Saya menghimbau kepada semua pihak untuk menurunkan emosi dalam menghadapi setiap permasalahan. Emosi apalagi kekerasan takkan pernah menyelesaikan masalah. Marilah segala hal kita bicarakan dengan kepala dingin dan dalam bingkai kebersamaan serta kekeluargaan yang sudah menjadi ciri dari bangsa Indonesia. Atau, apakah ciri itu telah lenyap?
Demo atau unjuk rasa boleh-boleh saja selama berada dalam koridor yang baik dan teratur. Dalam sebuah demo atau unjuk rasa, akan selalu terjadi kecenderungan perilaku kolektif yang melenyapkan perasaan individual. Dalam hal seperti ini, seseorang yang berada dalam kerumunan akan kehilangan ”dirinya” sehingga berprilaku sesuai dengan perilaku kerumunan. Hal inilah yang yang harus dihindari dalam setiap unjuk rasa. Bila perilaku kolektif telah tercipta dan merasuk ke dalam diri setiap anggota kerumunan, kekerasan dan perilaku barbar serta seperti binatang pun akan dengan cepat muncul dan mengambil alih situasi sehingga muncul keadaan yang tidak kondusif yang tentunya sangat meresahkan. Dan sayangnya, sekali lagi hal itu telah terjadi. Betapa mirisnya hati saya tatkala melihat liputan berita di televisi.
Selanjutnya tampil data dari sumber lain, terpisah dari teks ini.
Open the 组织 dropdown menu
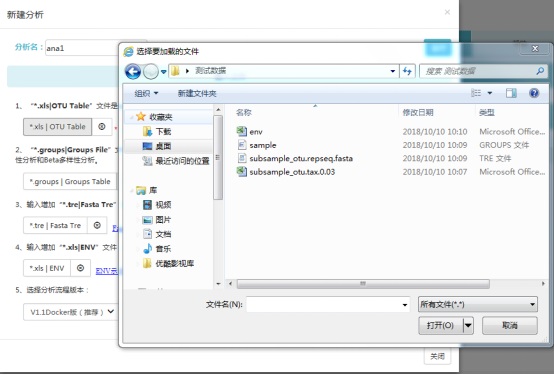Image resolution: width=554 pixels, height=375 pixels. click(146, 93)
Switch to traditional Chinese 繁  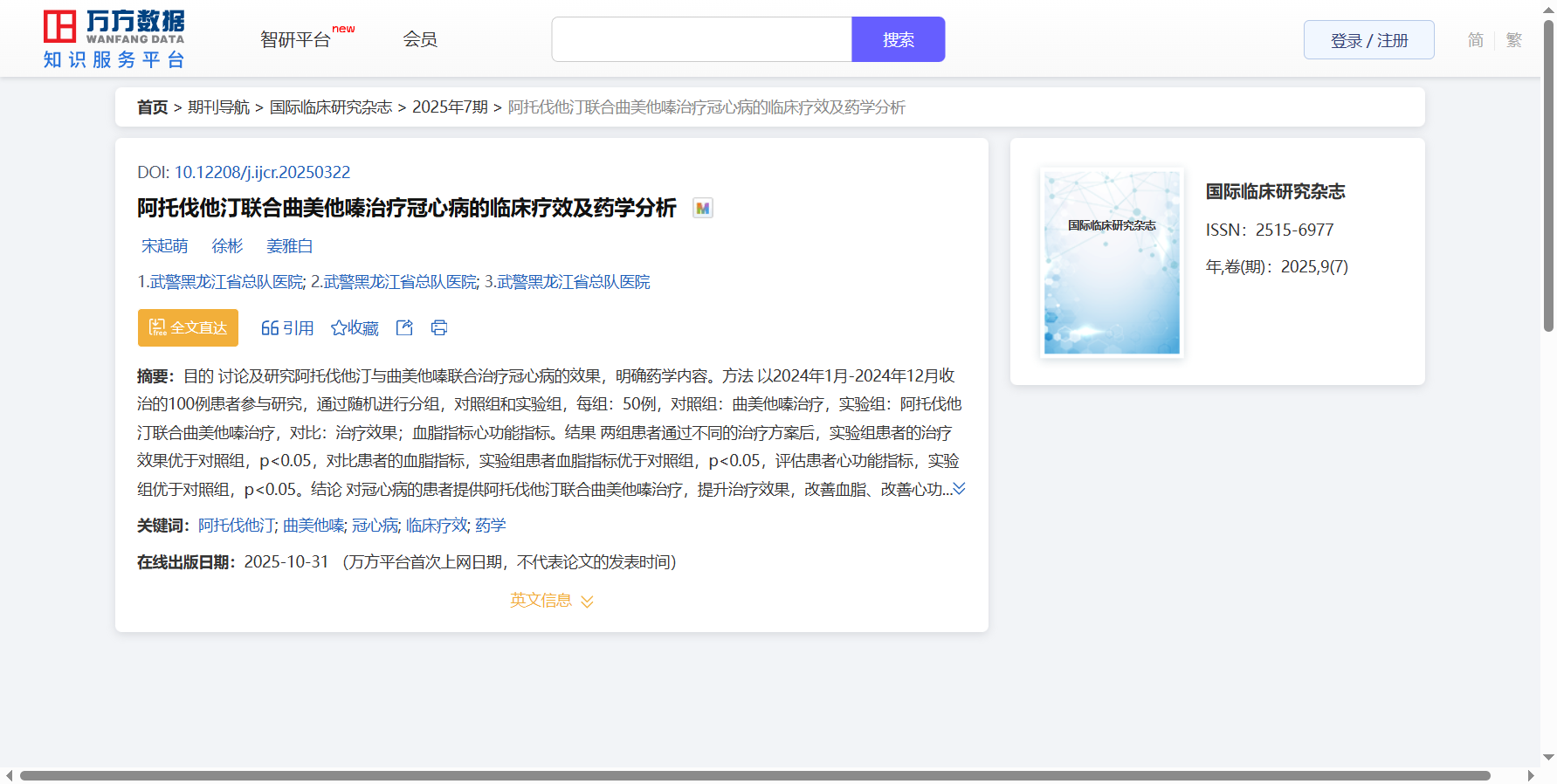click(1513, 40)
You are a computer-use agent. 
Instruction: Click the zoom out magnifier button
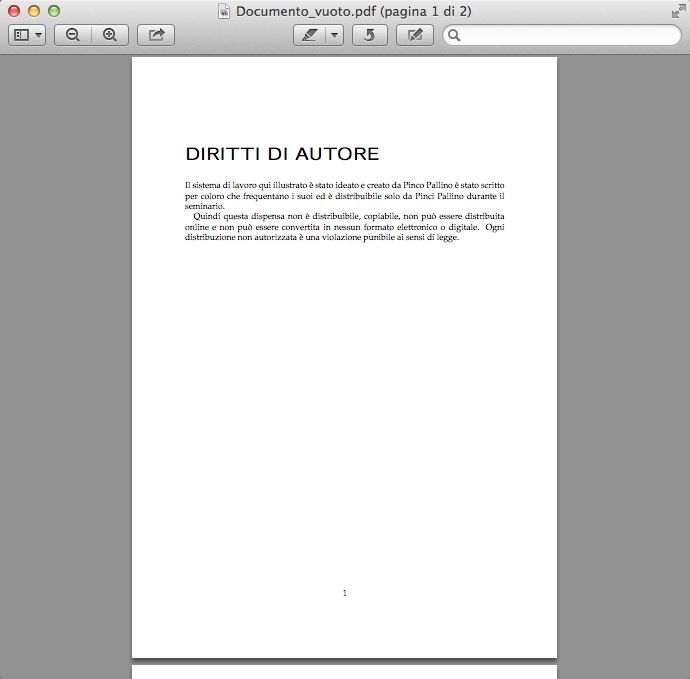pyautogui.click(x=73, y=35)

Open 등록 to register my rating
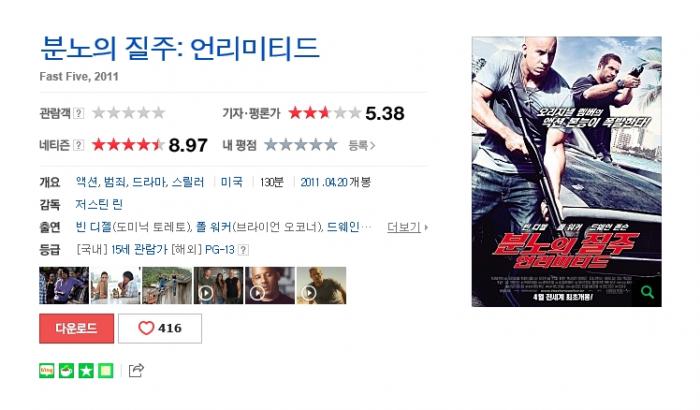pos(362,145)
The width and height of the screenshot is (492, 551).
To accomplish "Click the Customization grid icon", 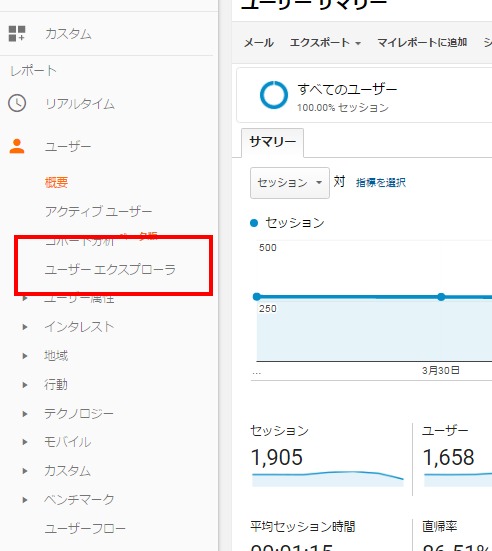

Tampak gambar massa yang melakukan kerusuhan, pengrusakan, yang semuanya itu tentunya kasar dan berniat melukai orang lain. Massa masuk ke dalam gedung dan membanting segala bentuk meja, memecahkan segala bentuk kaca, melempari segala bentuk manusia yang mereka anggap tak mengaspirasikan kepentingan mereka. Beberapa dari mereka membawa keranda, entah apa maksud awalmya yang kemudian kita duga dan menjadi prasangka bahwa para pengunjuk rasa menginginkan kematian ketua DPRD Abdul Aziz Angkat yang pada akhirnya memang meninggal dunia.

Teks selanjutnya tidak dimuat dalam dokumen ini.